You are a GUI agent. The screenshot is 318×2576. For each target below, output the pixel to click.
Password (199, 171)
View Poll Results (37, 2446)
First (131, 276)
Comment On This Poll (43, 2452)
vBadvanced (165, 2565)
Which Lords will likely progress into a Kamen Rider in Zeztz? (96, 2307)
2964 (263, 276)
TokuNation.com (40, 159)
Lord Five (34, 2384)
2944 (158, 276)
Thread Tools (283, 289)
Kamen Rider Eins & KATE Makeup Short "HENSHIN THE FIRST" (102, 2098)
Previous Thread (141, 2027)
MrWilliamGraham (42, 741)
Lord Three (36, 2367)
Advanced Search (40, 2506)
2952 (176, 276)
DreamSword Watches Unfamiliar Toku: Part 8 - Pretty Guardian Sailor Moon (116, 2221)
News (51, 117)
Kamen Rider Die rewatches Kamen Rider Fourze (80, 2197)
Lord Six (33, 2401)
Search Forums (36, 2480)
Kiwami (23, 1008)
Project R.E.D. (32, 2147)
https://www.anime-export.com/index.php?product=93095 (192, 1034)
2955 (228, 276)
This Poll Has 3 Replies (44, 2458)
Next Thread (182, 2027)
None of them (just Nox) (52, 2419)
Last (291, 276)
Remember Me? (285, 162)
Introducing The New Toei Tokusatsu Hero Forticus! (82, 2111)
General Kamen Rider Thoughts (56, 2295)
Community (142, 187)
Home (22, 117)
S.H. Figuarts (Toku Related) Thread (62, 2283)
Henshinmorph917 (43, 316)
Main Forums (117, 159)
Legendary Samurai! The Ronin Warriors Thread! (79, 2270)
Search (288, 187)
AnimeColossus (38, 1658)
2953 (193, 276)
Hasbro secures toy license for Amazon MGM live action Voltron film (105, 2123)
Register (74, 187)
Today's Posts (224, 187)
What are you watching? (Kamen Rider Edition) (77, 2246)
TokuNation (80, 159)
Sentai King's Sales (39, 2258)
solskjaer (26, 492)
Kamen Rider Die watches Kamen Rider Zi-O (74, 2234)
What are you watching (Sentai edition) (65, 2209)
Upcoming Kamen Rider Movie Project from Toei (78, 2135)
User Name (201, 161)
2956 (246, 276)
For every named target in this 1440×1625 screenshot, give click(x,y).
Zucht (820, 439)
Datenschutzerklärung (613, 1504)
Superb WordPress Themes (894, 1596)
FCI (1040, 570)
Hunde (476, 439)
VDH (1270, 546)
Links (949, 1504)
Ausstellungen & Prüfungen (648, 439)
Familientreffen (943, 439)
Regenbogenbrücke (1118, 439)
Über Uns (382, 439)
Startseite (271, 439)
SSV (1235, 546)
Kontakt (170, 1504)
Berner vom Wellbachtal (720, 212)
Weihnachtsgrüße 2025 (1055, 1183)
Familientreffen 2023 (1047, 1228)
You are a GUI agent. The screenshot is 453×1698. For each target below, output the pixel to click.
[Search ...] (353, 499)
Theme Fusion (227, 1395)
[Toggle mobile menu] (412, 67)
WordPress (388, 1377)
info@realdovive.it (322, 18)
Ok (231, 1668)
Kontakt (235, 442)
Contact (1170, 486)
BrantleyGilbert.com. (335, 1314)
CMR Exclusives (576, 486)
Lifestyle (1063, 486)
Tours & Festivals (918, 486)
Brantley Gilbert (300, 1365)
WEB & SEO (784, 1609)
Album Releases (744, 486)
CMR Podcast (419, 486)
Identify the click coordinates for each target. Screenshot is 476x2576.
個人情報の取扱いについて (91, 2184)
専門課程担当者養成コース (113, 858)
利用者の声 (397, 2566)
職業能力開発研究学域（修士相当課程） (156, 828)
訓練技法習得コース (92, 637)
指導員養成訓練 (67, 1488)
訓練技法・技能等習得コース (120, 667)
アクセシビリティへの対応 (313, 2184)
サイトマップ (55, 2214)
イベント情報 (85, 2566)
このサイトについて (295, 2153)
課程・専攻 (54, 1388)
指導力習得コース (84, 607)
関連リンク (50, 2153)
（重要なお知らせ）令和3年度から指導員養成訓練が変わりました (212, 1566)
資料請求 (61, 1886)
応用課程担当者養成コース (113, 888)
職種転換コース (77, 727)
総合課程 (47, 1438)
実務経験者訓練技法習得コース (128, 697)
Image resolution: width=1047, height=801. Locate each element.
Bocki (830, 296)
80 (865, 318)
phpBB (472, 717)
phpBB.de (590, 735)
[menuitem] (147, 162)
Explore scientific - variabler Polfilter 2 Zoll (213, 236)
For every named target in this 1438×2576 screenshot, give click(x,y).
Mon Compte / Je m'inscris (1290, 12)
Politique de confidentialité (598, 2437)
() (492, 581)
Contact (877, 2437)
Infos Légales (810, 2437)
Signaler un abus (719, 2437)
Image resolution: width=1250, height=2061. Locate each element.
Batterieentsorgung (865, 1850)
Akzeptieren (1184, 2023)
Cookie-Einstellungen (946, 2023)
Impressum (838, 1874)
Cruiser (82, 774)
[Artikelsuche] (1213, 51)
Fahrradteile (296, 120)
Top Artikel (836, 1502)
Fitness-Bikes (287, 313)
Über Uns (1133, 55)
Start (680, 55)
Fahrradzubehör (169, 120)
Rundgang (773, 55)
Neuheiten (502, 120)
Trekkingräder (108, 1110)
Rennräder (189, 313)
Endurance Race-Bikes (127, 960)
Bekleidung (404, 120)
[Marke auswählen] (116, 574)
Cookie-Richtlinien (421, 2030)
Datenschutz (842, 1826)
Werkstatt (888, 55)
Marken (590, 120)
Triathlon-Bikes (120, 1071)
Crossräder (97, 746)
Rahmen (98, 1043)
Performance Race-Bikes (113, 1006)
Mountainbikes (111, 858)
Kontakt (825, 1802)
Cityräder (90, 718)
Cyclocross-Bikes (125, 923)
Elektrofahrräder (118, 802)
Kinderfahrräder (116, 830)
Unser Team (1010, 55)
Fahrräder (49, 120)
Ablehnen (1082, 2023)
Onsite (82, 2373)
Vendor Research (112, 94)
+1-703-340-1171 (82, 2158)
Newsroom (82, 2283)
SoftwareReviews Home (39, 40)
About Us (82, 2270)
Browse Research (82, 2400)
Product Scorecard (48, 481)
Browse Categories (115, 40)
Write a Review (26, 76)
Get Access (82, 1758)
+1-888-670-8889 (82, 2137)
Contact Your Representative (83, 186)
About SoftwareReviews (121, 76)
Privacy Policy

────────────────────────────────────────

# What is required
Copy out the data above, unchanged, covering everything from the line containing "Rennräder (189, 313)" down to the line containing "Cyclocross-Bikes (125, 923)", with both of those lines included.

# Written response
Rennräder (189, 313)
Endurance Race-Bikes (127, 960)
Bekleidung (404, 120)
[Marke auswählen] (116, 574)
Cookie-Richtlinien (421, 2030)
Datenschutz (842, 1826)
Werkstatt (888, 55)
Marken (590, 120)
Triathlon-Bikes (120, 1071)
Crossräder (97, 746)
Rahmen (98, 1043)
Performance Race-Bikes (113, 1006)
Mountainbikes (111, 858)
Kontakt (825, 1802)
Cityräder (90, 718)
Cyclocross-Bikes (125, 923)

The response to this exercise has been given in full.